Wednesday, November 5, 2008

headersComplete

Hoo boy. I have really not had much time for this project lately. A few days ago, I did manage to do yet more prep work for what will eventually become session support. It may not seem like it at first, but bear with me.

extensions.org.icongarden.http needed to be able to report whether the script has finished writing the response headers. Since these headers should be in ASCII (specifically a variant called NET-ASCII, which ends lines with a CR LF sequence), my assumption is that people will be using the writeASCII function to write headers. Into the extension I embedded a little state machine which watches characters as they pass through writeASCII and writeUTF8 and detects the sequence CR LF CR LF, which signals the end of the headers. In fact, the machine has a state for each character in that sequence, so that the script doesn't have to get this exactly right; the extension will finish up if necessary.

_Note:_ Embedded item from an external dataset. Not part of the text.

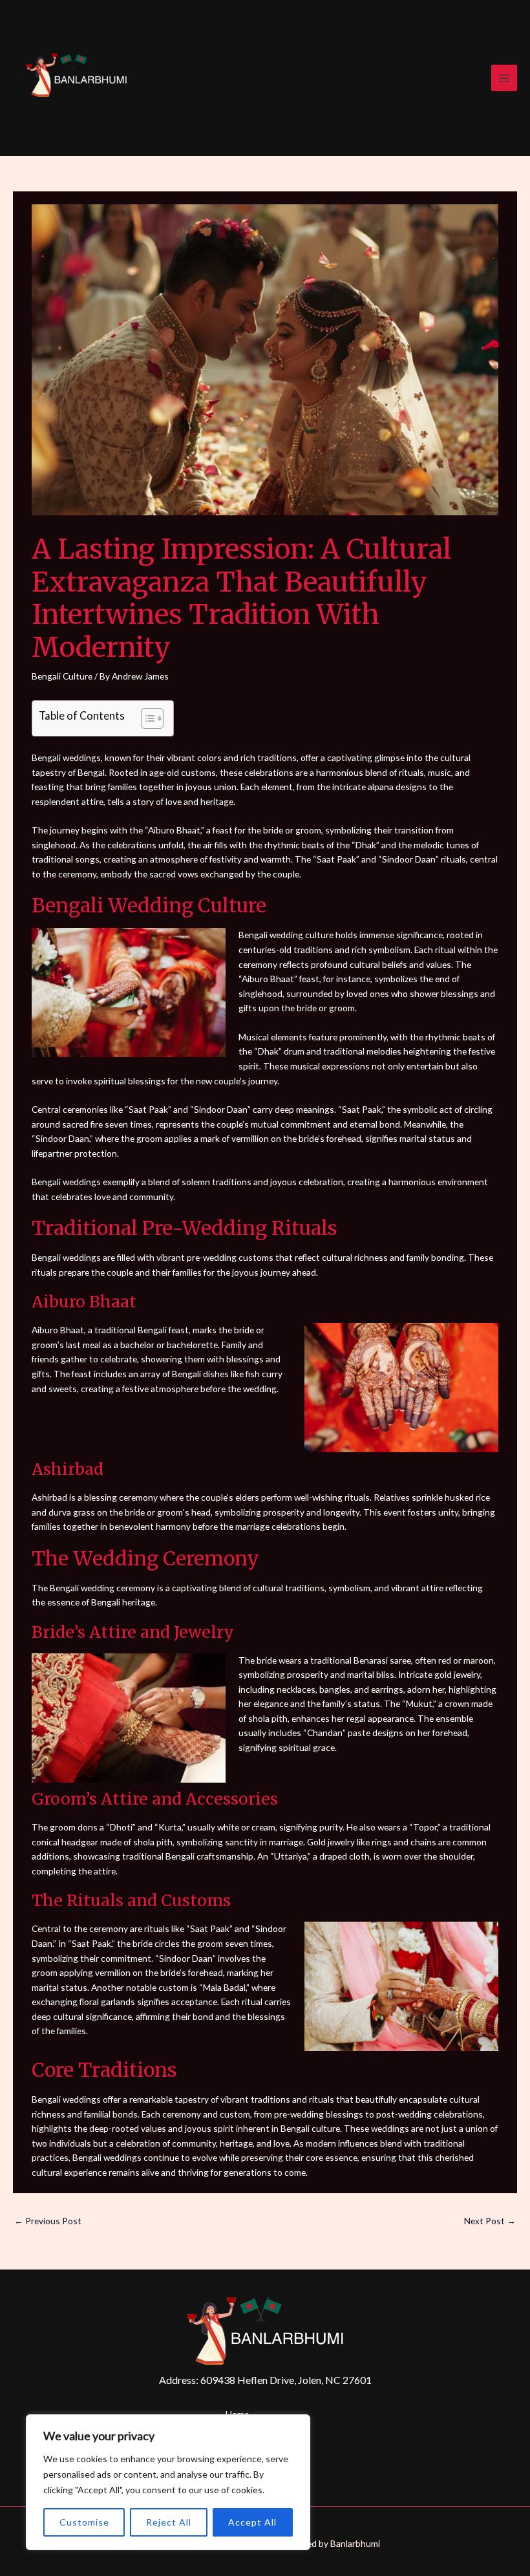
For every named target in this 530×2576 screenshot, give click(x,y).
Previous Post (47, 2220)
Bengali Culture (62, 676)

And when might that happen? When the script calls writeUTF8, the function determines the machine's state and provides however many characters of the CR LF CR LF sequence which seem to have been neglected before writing any of the UTF-8 data. It does this under the assumption that if you're writing UTF-8 then you must not be writing headers any more, because headers must be ASCII. You can of course use writeASCII to write the body of your response, but if you do that then you're responsible for providing the CR LF CR LF yourself.

But the real purpose of the state machine is to enable a property called headersComplete, which is a (read-only) boolean indicating whether the state machine has detected that a script is done sending response headers. The forthcoming cookies extension will use this to verify that it can write response header lines (which will contain cookies). I expect that the cookies extension will throw an exception if headers are complete when the script tries to write cookies into the response.

This is all very low-level stuff and I expect that most scripts will use a higher-level layer written entirely in JavaScript which abstracts away these details.

Update: Ah, silly me. For some reason I got the impression that HTTP headers were in NET-ASCII, but that turns out not to be the case. At least one of the cookie response headers is specified as having UTF-8, and, really, why not? It's not as if UTF-8 will confuse anyone who consumes text as bytes, even if they think it's ASCII. I tried to take advantage of a detail which simply does not exist.